- _Given problem_
Copy the listing word for word, beginning at the line that contains "#Brakes (581, 1659)" and stopping after its last line.

********************

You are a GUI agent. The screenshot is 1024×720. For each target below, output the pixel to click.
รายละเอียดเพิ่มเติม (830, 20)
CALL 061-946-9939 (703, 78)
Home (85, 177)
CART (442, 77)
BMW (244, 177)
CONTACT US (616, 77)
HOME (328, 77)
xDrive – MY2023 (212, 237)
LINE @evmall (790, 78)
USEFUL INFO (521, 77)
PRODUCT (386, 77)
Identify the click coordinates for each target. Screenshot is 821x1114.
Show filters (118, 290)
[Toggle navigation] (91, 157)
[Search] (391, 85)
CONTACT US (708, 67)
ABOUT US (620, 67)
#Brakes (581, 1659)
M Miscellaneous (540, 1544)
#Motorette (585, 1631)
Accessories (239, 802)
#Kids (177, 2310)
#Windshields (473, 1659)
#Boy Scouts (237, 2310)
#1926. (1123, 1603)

********************

- _Solved exercise_
#Brakes (581, 1659)
M Miscellaneous (540, 1544)
#Motorette (585, 1631)
Accessories (239, 802)
#Kids (177, 2310)
#Windshields (473, 1659)
#Boy Scouts (237, 2310)
#1926. (1123, 1603)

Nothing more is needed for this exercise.